§ **Task instructions**:
Rewrite the rows starting at the line containing "will click(x=56, y=287)." and ending at the line containing "Action: [x=641, y=144]", renaming "head node" to "root node" and leaving everything else unchanged.

§ **Raw data**:
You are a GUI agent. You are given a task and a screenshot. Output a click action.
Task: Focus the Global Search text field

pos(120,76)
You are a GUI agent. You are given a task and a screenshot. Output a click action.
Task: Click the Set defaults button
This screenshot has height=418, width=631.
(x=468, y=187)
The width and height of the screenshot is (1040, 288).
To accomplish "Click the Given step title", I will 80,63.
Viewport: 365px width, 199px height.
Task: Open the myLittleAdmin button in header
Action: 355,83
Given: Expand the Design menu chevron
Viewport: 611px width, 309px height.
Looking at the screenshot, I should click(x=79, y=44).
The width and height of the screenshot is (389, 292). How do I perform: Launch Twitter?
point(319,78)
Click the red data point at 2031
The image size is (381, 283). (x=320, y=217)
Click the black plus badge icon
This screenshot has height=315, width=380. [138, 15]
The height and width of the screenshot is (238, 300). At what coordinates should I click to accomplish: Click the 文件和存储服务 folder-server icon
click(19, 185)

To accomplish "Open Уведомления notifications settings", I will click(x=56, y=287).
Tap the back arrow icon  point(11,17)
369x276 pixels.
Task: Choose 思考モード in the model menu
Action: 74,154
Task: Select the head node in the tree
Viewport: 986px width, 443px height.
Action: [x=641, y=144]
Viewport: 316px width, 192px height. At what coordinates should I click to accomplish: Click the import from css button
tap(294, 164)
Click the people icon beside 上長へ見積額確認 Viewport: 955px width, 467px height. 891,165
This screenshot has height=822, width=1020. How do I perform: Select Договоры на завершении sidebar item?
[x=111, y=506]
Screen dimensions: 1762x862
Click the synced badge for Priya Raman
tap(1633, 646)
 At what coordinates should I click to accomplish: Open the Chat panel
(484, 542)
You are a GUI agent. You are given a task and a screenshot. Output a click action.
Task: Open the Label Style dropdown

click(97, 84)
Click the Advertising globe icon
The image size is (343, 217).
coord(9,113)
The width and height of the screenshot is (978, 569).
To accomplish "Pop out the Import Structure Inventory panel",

§ **In response**:
To accomplish "Open Уведомления notifications settings", I will click(x=56, y=287).
Tap the back arrow icon  point(11,17)
369x276 pixels.
Task: Choose 思考モード in the model menu
Action: 74,154
Task: Select the root node in the tree
Viewport: 986px width, 443px height.
Action: [x=641, y=144]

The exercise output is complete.